## Work to be completed
Copy exactly the lines of the records below, starting at the line that contains "Image resolution: width=762" and continuing through the last line, both included; omit any pictures.

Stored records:
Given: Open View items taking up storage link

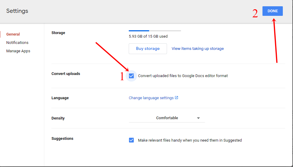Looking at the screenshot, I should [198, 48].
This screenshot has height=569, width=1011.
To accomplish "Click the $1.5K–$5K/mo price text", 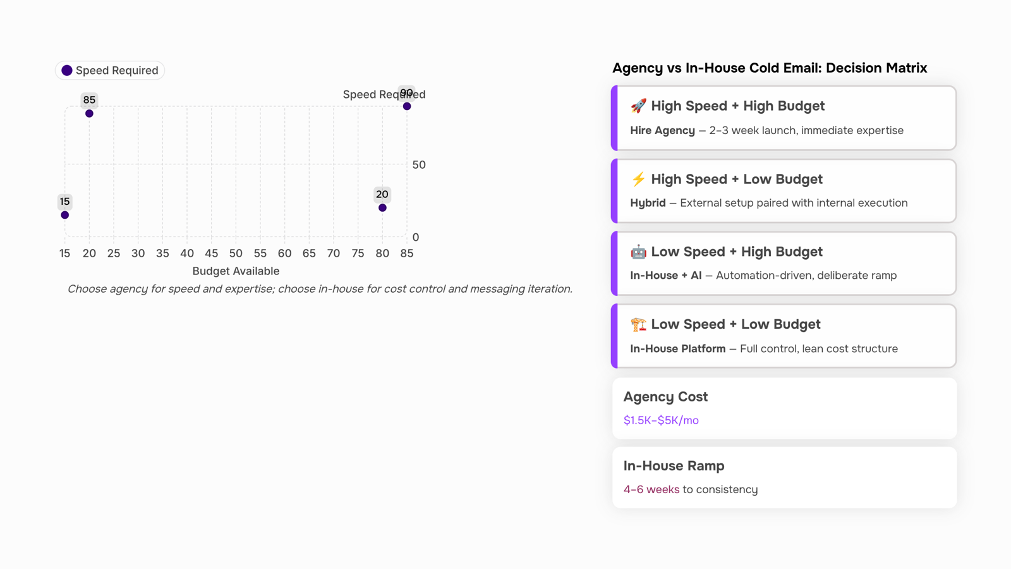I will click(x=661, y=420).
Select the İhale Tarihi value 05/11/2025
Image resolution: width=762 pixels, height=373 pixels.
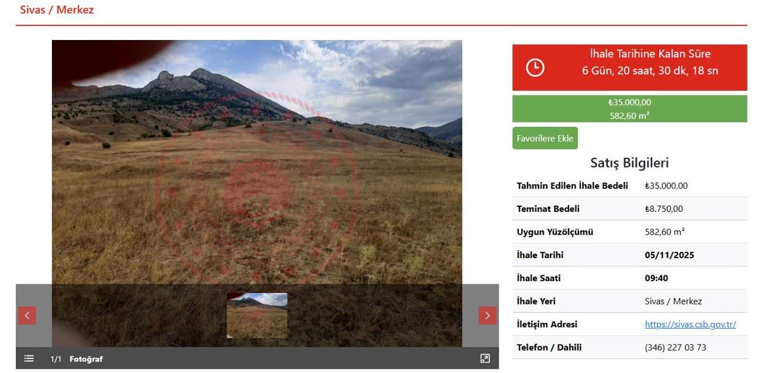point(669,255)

## Solution below
Image resolution: width=762 pixels, height=373 pixels.
point(669,255)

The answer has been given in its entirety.